Chief executive Iain Abercrombie said New Zealand made 30 per cent of the strong wool traded worldwide and the price per kilo had nearly halved during the past 20
years.

"Clearly there's an unacceptable return to wool growers and that has been the case for some time," he said.

NZ Wool Services International last week said auction prices had been hit by an increase in the value of the dollar, although in overseas currency most types had been firm or increased by up to 2.5 per cent.

For some farmers wool is becoming a byproduct and shearing an animal health exercise. Sheep numbers fell 11 per cent to 34 million in the year to June, with wool exports down 4.6 per cent to 136,909 tonnes.

Wool Partners International was launched last July, combining the wool operations of PGG Wrightson with a new farmer co-operative, Wool Grower Holdings.

The company's guiding principles were to unify growers, consolidate the clip, collaborate with the industry and innovate in the market, with strategic initiatives of an integrated supply chain, establishing a means for growers to collectivise and to develop the best marketing structure for strong wool, Abercrombie said.

"Thhe primary objective of this roadshow is to encourage the farmers to see this as an opportunity for them to effect change and the first step of that is by putting their wool through Wool Partners International," he said. "We're looking at trying to exact better prices from today but I think when you're talking 130 million kilos of wool it's going to take probably a three-year period to get everything in place to start getting strong sustainable price increases for wool."

Wool Partners hopes farmers will own half the company through Wool Grower Holdings, depending on how many choose to buy shares in the co-operative, and hold 60 per cent of the voting rights.

A prospectus for Wool Grower Holdings would be issued in the next two or three months and farmer ownership would not be limited to 50 per cent, Abercrombie said.

Agriculture Minister David Carter - who farms sheep, cattle and deer - said Wool Partners was not a silver bullet but the best option available.
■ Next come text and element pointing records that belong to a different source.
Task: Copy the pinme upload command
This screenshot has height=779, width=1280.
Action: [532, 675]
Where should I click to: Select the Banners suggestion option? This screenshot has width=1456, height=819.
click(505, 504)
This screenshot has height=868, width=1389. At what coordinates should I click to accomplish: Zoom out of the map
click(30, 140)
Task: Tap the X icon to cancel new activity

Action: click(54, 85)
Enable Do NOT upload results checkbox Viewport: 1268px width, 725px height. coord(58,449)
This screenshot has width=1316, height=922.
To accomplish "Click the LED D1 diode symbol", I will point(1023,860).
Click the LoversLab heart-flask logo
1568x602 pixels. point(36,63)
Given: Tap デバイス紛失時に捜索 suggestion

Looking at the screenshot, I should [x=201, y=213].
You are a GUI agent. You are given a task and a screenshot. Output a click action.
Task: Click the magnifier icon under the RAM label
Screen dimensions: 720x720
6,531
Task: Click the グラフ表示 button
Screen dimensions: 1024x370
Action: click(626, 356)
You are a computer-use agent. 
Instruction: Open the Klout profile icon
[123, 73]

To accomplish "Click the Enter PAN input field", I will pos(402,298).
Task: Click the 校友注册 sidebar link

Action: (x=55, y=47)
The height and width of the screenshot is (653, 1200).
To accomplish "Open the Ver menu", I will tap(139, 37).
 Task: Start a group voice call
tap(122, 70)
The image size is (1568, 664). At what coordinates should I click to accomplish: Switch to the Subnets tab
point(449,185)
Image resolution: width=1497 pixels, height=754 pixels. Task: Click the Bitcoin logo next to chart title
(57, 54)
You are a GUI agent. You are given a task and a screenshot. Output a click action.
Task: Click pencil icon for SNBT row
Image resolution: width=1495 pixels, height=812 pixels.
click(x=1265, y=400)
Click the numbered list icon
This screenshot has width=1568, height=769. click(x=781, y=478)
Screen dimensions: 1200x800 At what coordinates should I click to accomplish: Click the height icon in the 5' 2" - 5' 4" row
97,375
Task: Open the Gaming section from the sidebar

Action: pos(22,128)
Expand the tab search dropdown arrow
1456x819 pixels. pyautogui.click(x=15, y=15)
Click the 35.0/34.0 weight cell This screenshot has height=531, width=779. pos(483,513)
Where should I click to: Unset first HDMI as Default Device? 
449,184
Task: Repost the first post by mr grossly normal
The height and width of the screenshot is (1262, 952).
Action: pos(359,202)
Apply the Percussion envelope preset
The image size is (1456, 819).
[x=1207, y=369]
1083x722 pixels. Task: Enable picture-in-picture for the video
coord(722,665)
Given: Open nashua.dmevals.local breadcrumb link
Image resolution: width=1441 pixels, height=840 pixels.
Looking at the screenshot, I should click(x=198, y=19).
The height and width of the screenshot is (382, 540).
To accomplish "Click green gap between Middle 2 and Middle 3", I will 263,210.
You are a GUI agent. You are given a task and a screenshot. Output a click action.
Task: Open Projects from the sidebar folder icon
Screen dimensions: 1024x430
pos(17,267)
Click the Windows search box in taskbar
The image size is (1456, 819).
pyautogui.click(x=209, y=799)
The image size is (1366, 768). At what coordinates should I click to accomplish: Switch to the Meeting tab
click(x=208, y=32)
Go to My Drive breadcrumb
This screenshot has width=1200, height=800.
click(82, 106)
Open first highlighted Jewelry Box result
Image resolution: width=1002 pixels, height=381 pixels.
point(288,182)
The company was trying to get supply commitment and the prospectus would ask farmers to leave some returns from the clip to build up a shareholding.

"I'm going to do that, personally I think it's better than where we are at the moment," he said.

Elders Rural Holdings has launched Wool Marketing Enterprises and signed a deal with major US carpet retailer CCA Global Partners to supply it directly with strong wool, with a goal of increasing returns to farmers.

Elders said it had created a simplified, more effective path to market using its procurement network, export expertise and with grower involvement through Primary Wool Co-operative.

Abercrombie said there was room for both companies in the market.

FALLING FLOCK

* Sheep numbers fell 11 per cent to 34 million in the year to last June.
* Wool exports down 4.6 per cent to 136,909 tonnes.